I cannot find how to split it into 2 parts that I get Arabic and English into two different parts.
What I want:
so there can be any language, my problem is to only take out English or Arabic language and show them in respective fields.
How can I achieve it?

You can use a Natural Language Tagger, which would work even if both scripts are intermingled:
import NaturalLanguage
let str = "¿como? بداية start وسط middle начать средний конец نهاية end. 從中間開始. "
let tagger = NLTagger(tagSchemes: [.script])
tagger.string = str
var index = str.startIndex
var dictionary = [String: String]()
var lastScript = "other"
while index < str.endIndex {
let res = tagger.tag(at: index, unit: .word, scheme: .script)
let range = res.1
let script = res.0?.rawValue
switch script {
case .some(let s):
lastScript = s
dictionary[s, default: ""] += dictionary["other", default: ""] + str[range]
dictionary.removeValue(forKey: "other")
default:
dictionary[lastScript, default: ""] += str[range]
}
index = range.upperBound
}
print(dictionary)
and print the result if you'd like:
for entry in dictionary {
print(entry.key, ":", entry.value)
}
yielding :
Hant : 從中間開始.
Cyrl : начать средний конец
Arab : بداية وسط نهاية
Latn : ¿como? start middle end.
This is still not perfect since the language tagger only checks to which script the most number of letters in a word belong to. For example, in the string you're working with, the tagger would consider الصَّالِحِينَ.Bismika as one word. To overcome this, we could use two pointers and traverse the original string and check the script of words individually. Words are defined as contiguous letters:
let str = "بِاسْمِكَ رَبِّي وَضَعْتُ جَنْبِي، وَبِكَ أَرْفَعُهُ، فَإِنْ أَمْسَكْتَ نَفْسِي فَارْحَمْهَا، وَإِنْ أَرْسَلْتَهَا فَاحْفَظْهَا، بِمَا تَحْفَظُ بِهِ عِبَادَكَ الصَّالِحِينَ.Bismika rabbee wadaAAtu janbee wabika arfaAAuh, fa-in amsakta nafsee farhamha, wa-in arsaltaha fahfathha bima tahfathu bihi AAibadakas-saliheen. In Your name my Lord, I lie down and in Your name I rise, so if You should take my soul then have mercy upon it, and if You should return my soul then protect it in the manner You do so with Your righteous servants."

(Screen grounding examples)
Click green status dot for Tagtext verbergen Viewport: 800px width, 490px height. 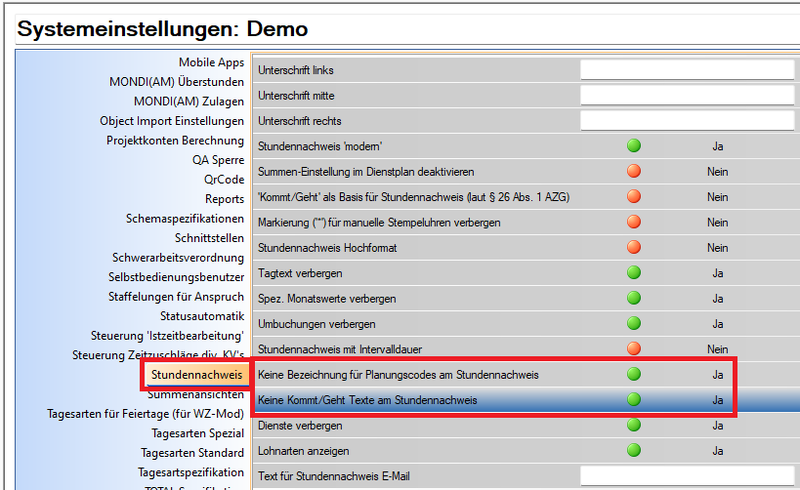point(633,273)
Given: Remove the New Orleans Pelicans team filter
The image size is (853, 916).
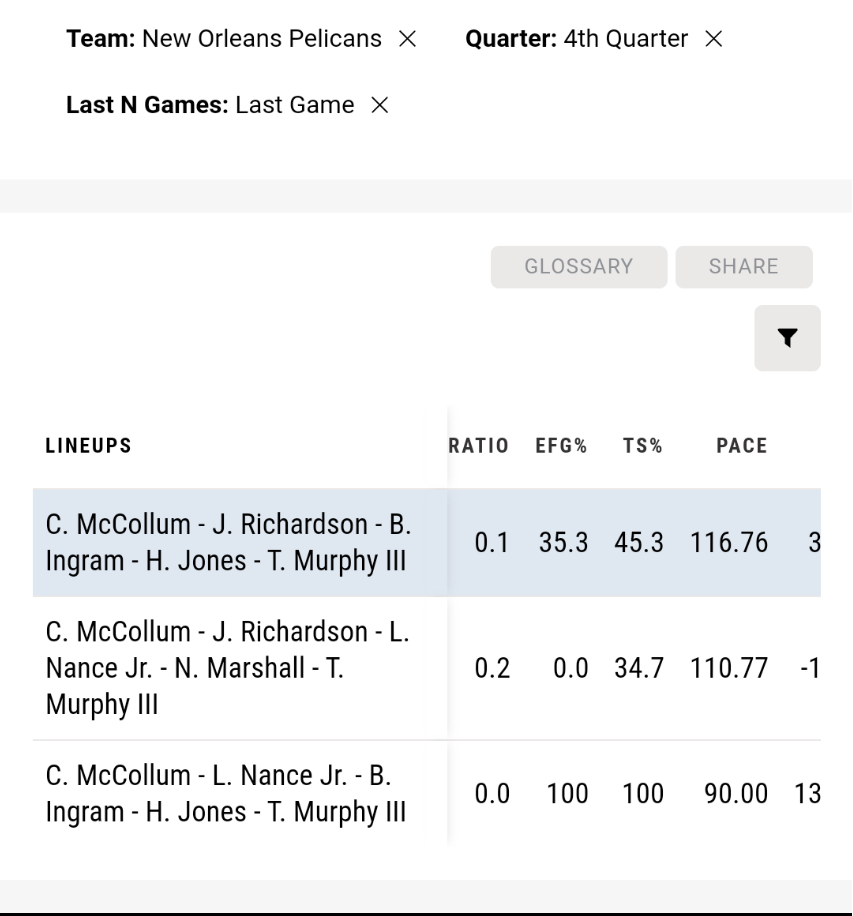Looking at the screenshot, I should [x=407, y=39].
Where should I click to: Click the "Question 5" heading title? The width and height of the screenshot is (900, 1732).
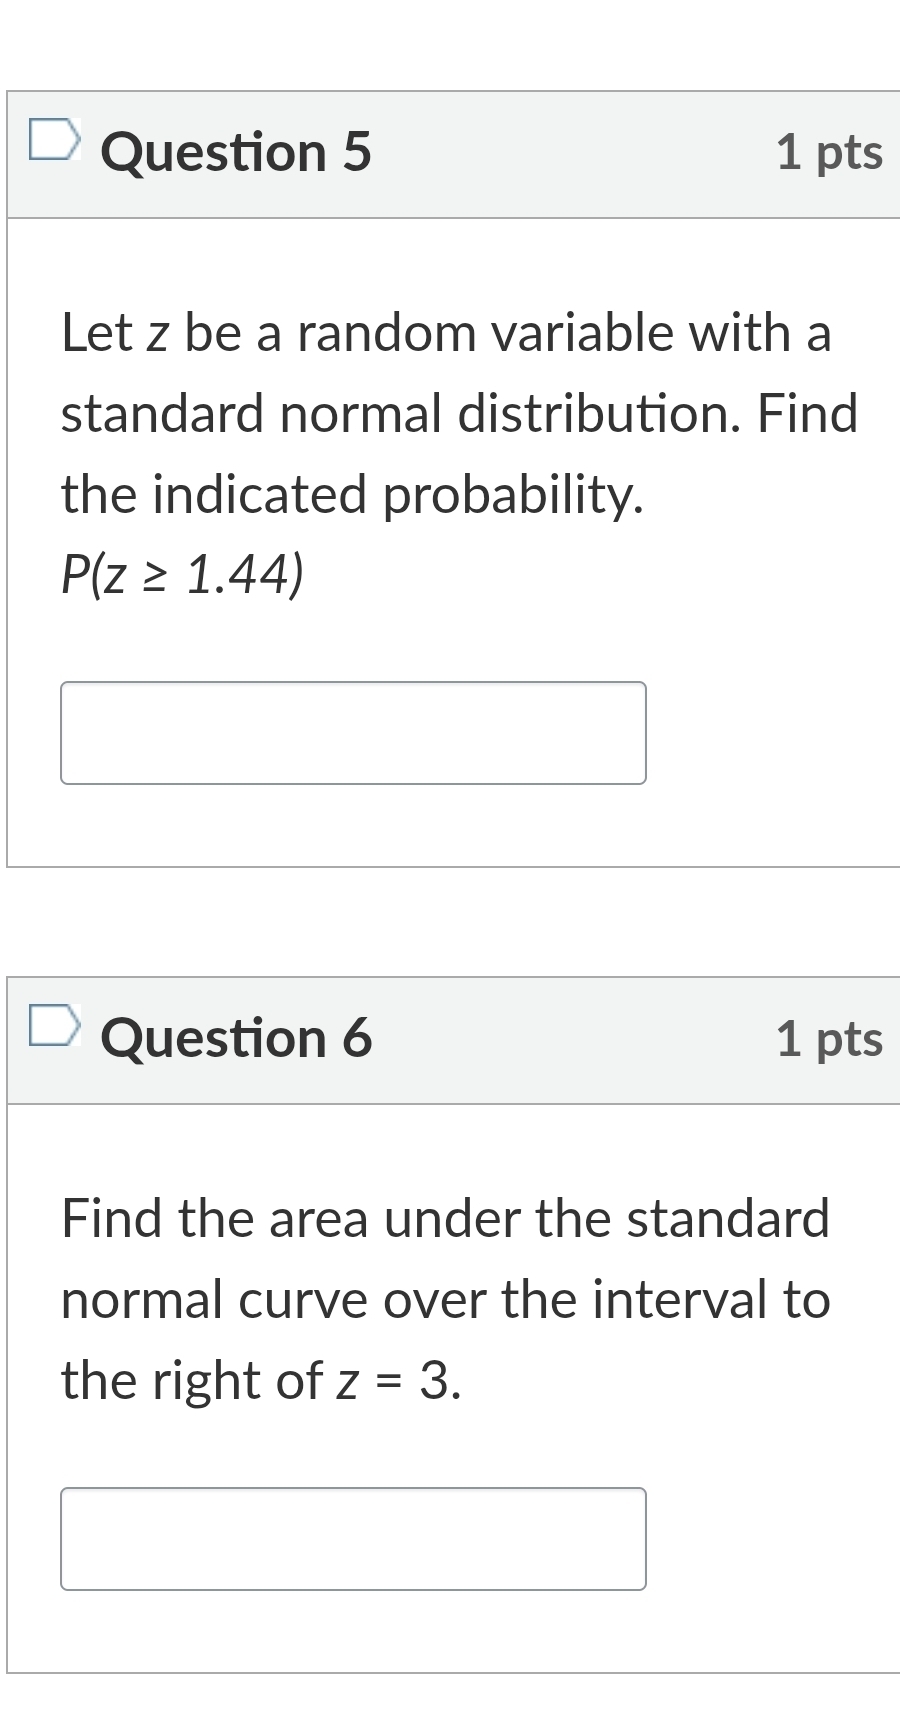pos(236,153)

**Work to be completed**
Reproduce the stretch of the thread on separating Arabic and English text from "and print the" through "start middle end.".

**Answer in full**
and print the result if you'd like:
for entry in dictionary {
print(entry.key, ":", entry.value)
}
yielding :
Hant : 從中間開始.
Cyrl : начать средний конец
Arab : بداية وسط نهاية
Latn : ¿como? start middle end.